The Beige Book, officially known as the Summary of Commentary on Current Economic Conditions, comes out eight times throughout the year. Information collection begins six weeks before, and the report is released two weeks prior to Federal Open Market Committee (FOMC) meetings, providing an overview of the economic health of each of the 12 districts of the Federal Reserve Bank.

The Sept. 8, 2021, Beige Book Report found challenges in different sectors; however, some challenges, such as the semi-conductor shortage, were faced nationally. Based on past analysis, current sentiment reported by businesses and consumers will be confirmed or dispelled by forthcoming data.

As Northwestern University’s Medill School notes, the Beige Book is devoid of formulas, statistical analysis or industry jargon. Rather, it contains observational and comparative data derived from speaking with and sampling business owners and business analysts. In contrast to statistical data, it illuminates what business executives and consumers are worrying about.

It’s often referred to as a key gauge and is especially important because when the economy takes a downturn, the data deterioration often renders business statistics obsolete. It’s also relevant because the FOMC uses it to determine monetary policy chiefly via modifying the federal funds interest rate target. Similarly, when it comes to economic figures, it’s important to keep in mind the timeliness of such statistics because they are announced after they’ve been recorded.

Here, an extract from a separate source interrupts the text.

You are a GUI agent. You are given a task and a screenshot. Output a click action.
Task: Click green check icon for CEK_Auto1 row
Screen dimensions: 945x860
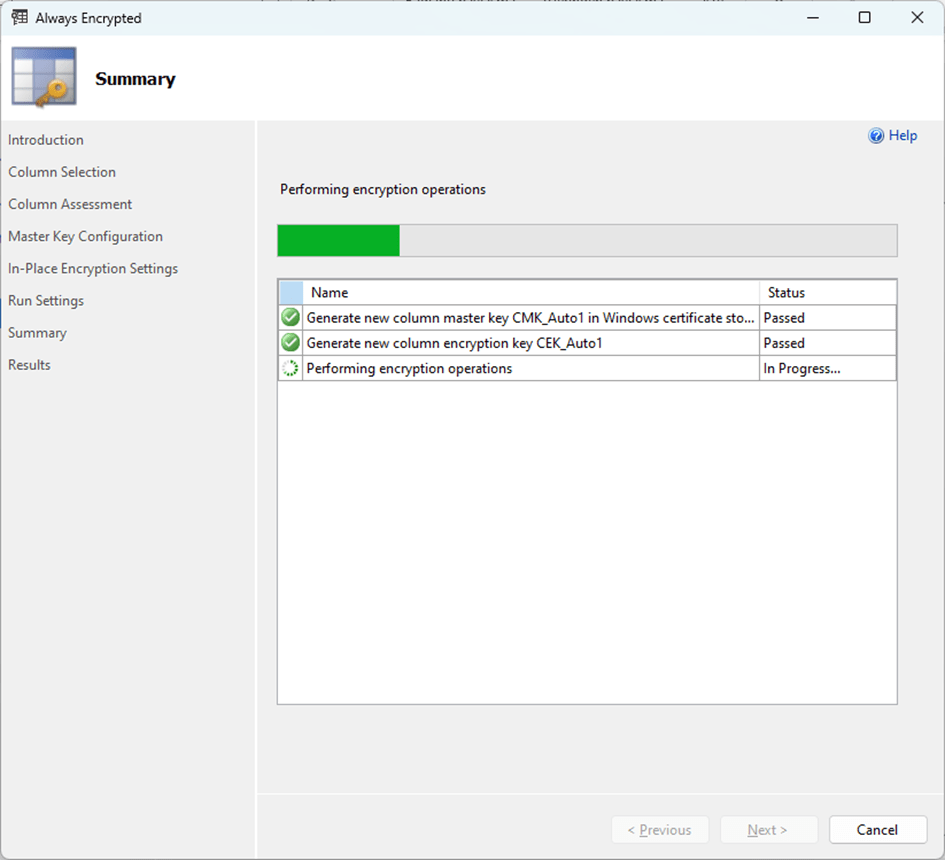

During the coronavirus pandemic, especially when little was known in the beginning, the Beige Book offered Fed officials the ability to speak with industry insiders in the thick of it, especially when data was scant or unknown. Others observe that the Beige Book predicted the 2008/2009 housing crisis starting in October 2006 when mortgage delinquencies began appearing.

By viewing events in real-time, it offers anecdotal evidence compared to questionable forecasts. For example, the July 18, 2018, Beige Book Report found that well before the data confirmed manufacturers’ worries over the trade war with China and Trump’s tariffs, 10 districts reported “moderate economic growth.”

According to a 2003 study performed by Occidental College and the Federal Reserve Bank of Atlanta, the more confidence-inspiring news a Beige Book Report contains, the greater the correlation with higher interest rates, especially when it comes to long-term rates. It also expresses a bullish correlation with increases in stock prices when the economy is growing, but a deceleration during an economic slowdown. When banks set their lending rates, they directly or indirectly use long-term rates as reference. Policy makers also use this as an indicator for inflation expectations in the financial markets.

While no one has a crystal ball to predict how the economy and stock markets will perform going forward, the Beige Book is an important tool the Fed and those in the government factor in when attempting to steer economic growth.